L. Caneva, A. Casazza, E. Bellazzi, S. Marra, L. Pagani, M. Vetere, R. Vanzino, D. Ciprandi, R. Preda, R. Boschi, L. Carnevale

Crit Care 2016, 20 (Suppl 2), P049

Introduction: Low-dose vasopressin (VP) recently emerged as a promising therapy for septic shock[1]. The rationale for its use is the relative VP deficiency in patients with septic shock and VP ability to restore vascular tone and blood pressure, reducing the need for cathecolamines[2]; however VP outcome effects in septic patients remain unclear[3-4].

Methods: We retrospectively analyzed patients admitted to our general ICU for septic shock in the last 23 months (between 1/2014 and 11/2015) and treated with Norepinephrine (NE) or with the association NE + VP. Patients were treated with NE after adequate fluid expansion. VP was added (0.02-0.03U/min) in case of MAP < 60 mmHg with NE dosage > = 0,4mcg/kg/min. We analyzed severity scores and plasma lactates at ICU admission, mortality in ICU, urinary output during the first 24 hours of vasopressor and need for RRT during ICU stay. Mann-Whitney and Chi-Square tests were used for statistical analysis.
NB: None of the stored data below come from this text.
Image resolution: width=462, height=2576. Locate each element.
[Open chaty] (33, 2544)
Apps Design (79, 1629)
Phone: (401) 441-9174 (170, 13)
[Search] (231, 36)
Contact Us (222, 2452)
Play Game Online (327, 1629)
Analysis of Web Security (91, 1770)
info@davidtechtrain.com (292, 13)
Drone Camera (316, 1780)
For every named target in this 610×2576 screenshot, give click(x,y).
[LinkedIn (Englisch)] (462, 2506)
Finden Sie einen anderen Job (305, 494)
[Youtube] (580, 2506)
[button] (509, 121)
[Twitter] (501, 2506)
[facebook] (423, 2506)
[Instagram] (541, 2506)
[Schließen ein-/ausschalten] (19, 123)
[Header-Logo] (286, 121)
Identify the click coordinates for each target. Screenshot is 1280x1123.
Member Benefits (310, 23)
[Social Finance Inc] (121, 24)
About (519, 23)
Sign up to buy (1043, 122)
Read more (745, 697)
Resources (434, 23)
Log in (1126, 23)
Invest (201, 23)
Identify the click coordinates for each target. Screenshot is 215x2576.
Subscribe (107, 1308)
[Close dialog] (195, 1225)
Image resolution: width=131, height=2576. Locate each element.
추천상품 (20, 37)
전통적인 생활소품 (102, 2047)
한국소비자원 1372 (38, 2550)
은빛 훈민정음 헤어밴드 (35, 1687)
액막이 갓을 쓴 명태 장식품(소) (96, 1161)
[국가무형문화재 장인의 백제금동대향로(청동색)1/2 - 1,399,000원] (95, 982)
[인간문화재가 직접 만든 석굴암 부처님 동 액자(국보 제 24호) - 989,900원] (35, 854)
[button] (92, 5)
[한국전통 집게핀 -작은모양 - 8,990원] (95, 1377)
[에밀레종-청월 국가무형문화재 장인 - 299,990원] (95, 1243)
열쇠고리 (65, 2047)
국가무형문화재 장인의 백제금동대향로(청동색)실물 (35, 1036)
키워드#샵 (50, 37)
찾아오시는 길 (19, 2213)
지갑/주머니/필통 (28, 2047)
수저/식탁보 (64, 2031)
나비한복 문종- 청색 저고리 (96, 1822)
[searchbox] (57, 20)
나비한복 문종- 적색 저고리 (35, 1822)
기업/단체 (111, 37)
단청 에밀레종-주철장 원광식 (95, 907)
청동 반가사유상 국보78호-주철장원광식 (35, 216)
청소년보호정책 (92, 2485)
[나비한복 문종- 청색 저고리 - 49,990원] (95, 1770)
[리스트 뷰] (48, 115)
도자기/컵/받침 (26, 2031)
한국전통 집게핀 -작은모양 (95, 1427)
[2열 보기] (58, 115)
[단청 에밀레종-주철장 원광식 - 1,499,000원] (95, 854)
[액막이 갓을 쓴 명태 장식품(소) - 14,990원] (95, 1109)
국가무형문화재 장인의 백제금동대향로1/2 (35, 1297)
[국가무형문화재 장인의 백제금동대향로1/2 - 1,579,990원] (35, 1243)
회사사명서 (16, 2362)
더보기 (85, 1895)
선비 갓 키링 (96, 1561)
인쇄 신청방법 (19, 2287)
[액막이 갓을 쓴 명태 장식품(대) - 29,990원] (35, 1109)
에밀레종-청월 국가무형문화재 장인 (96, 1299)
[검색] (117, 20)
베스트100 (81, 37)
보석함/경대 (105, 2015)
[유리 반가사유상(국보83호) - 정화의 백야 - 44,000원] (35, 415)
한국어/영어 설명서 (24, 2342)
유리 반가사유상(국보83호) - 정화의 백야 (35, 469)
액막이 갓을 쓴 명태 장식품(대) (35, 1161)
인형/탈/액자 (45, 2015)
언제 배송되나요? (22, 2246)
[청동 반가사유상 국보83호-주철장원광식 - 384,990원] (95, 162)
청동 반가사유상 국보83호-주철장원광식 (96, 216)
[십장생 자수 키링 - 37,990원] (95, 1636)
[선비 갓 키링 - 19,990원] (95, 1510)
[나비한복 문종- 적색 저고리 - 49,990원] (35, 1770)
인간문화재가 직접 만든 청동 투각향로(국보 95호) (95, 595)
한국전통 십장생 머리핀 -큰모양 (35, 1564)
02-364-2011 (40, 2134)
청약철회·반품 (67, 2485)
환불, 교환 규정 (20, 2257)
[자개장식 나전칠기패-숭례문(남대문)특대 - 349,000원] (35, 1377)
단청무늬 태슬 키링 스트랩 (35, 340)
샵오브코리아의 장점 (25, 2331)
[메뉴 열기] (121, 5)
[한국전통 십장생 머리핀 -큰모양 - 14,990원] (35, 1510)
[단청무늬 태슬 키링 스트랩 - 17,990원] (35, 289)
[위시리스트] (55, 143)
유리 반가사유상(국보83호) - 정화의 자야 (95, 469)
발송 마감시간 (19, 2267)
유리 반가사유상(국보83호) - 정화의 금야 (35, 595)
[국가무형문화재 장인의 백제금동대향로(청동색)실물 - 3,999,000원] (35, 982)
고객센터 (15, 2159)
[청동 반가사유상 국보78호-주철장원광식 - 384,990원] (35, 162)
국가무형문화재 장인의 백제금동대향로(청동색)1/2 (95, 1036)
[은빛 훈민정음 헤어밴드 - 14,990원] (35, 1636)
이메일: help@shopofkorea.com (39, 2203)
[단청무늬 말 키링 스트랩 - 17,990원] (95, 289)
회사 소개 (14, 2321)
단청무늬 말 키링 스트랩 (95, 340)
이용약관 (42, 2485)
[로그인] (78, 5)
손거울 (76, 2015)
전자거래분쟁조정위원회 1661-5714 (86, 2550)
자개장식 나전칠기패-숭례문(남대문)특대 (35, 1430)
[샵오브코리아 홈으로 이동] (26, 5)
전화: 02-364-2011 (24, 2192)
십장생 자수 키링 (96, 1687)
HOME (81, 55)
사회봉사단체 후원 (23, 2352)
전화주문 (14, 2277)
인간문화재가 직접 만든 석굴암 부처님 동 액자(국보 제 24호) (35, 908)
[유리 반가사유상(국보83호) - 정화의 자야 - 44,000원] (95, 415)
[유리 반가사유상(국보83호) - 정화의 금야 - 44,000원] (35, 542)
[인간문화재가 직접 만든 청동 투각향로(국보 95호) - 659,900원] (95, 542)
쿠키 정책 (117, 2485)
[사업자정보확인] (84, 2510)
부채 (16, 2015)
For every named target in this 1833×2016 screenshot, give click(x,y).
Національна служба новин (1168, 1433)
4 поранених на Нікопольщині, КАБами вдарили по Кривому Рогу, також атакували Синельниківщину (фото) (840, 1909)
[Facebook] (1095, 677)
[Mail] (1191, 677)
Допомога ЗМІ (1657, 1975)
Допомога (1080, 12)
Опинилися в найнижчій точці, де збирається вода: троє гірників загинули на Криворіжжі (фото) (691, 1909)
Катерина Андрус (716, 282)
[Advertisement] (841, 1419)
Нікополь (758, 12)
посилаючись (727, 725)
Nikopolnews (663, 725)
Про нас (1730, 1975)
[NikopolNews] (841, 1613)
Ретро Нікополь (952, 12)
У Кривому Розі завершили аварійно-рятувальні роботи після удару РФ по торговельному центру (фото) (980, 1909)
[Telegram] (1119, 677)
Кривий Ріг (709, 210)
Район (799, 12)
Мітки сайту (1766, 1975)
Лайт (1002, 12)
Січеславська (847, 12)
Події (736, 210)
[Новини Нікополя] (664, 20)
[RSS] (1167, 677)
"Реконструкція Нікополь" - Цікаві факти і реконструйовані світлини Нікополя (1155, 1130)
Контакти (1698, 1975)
Results: 39 patients were enrolled, 15 patients received NE + VP (NV group), 24 received NE (NE group). Overall mortality rate was 46.1 %: 53.3 % in NV and 42 % in NE group respectively (p = 0,47). The need of RRT was greater in NV than in NE group (40vs20%, p = 0,19). Urinary output in the first 24 hours of vasopressor was lower in NV group (0,7vs1 ml/kg/h, p = 0,47). NV group patients had more severe haemodynamic impairment and also worse severity score (SOFA = 11,8vs9,9; p = 0,03), worse renal function (AKIN 3vs2) at ICU admission and higher plasma lactates levels (3,9vs3,6; p = 0,39) NV group had greater incidence of thrombocytopenia (105vs207, p = 0,03).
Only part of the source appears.